The turnover time is the amount of time your foot spends off the ground. Short turnover time is essential to any great sprinter in any sport requiring quick footwork. When someone has great natural speed, it’s usually because they have a fast turnover time. 

Depending on the height of the athlete, the optimal turnover changes. The taller the athlete, the longer the turnover time is because the athlete should be picking up more distance per step. Generally, this is about 0.35-0.38 seconds for anyone over 6’3”. Shorter athletes typically have quicker turnover times (0.3-0.35 seconds), but they don’t pick up as much distance per step. 

When it comes to improving your turnover time, focus on these: 

  1. Developing your core strength and postural stability
  2. Increasing your foot strength and big toe range of motion
  3. Improving your arm-swing coordination (how well you coordinate your arms pumping with your steps)

Distance per step

Your distance per step will also depend on your height. In taller athletes, it averages around 2.5 yards per step, or 5 yards per leg cycle. For shorter athletes, this falls around 2 yards per step, or 4 yards per leg cycle. 

But there’s a lot of variation here. If you’re not getting much faster after improving your foot contact time and turnover time, then your distance per step is the area to focus on.

When it comes to elite-level times, the distance per step becomes extra important. If you break down the times, each additional step you take (including foot contact time and turnover time) is about 0.45 seconds. This means that if you can stretch your sprint to eliminate a step or even half a step, your speed performance will improve. 

This is especially true for a 40, 60, or 100-yard distance. In the 40-yard dash, the difference between finishing in 4.3 seconds vs. 4.5 seconds can mean millions of dollars in draft selection. 

    Distance per step

    It’s worth your effort to isolate these three areas in order to understand where you can make subtle changes to your sprinting technique. The smallest improvements can ultimately lead to valuable milliseconds of time shaved off.

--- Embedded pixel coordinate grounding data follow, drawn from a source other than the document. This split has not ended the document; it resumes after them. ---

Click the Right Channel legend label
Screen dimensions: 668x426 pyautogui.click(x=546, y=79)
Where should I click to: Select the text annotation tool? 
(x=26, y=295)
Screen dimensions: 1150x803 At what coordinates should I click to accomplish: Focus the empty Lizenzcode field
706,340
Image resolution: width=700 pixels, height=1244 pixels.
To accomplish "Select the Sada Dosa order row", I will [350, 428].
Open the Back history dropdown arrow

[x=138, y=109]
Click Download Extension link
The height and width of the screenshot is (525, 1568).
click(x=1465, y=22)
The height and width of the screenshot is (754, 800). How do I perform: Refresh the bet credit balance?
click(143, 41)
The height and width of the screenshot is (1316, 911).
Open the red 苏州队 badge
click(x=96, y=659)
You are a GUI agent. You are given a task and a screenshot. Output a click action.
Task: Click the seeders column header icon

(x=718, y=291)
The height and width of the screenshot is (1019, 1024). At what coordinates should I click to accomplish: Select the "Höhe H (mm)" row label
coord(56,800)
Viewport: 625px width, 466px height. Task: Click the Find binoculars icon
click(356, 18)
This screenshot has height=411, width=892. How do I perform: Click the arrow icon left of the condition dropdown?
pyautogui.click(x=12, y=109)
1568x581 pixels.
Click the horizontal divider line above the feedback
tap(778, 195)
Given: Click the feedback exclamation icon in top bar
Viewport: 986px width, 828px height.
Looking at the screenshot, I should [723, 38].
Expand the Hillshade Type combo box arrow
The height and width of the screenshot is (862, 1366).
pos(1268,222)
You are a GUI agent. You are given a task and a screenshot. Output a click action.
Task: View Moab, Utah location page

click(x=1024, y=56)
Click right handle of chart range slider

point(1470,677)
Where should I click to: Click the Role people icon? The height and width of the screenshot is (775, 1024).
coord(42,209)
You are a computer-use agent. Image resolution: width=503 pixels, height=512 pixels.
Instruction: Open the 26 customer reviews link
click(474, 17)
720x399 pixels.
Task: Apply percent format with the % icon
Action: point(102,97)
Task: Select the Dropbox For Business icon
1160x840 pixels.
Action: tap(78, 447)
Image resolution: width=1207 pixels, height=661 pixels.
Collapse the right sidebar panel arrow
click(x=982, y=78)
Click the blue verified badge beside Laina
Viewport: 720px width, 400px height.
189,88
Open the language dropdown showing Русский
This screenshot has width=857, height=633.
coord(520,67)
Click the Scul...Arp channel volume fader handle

    I find that many athletes looking to improve their speed spend too much time reading or watching videos and not enough time studying their own movements. When you start to break down your own top-end sprinting mechanics, you can better determine your weak spots. 

    Take the extra time to film your own sprinting and you might be surprised at how much faster your turnover time could be, or that your distance per step could be a hair longer.  

    If you can measure it, you can improve it.

    A novice runner might see improvement simply by doing some squats and deadlifts or integrating more sprinting into their training. But high-level sprinters and elite athletes need to use more detailed, specific measurements to make gains. 

    The benefits of measuring and tracking your skills go beyond your sprinting results. When you approach your training this way, you:

    • are more likely to stay healthy
    • can better predict cycles of peak performance 
    • have a clear road map to achieve specific outcomes
    • can easily maintain focus and motivation

    The best athletes in the world approach their training in this measured way and there’s nothing stopping you from doing it too.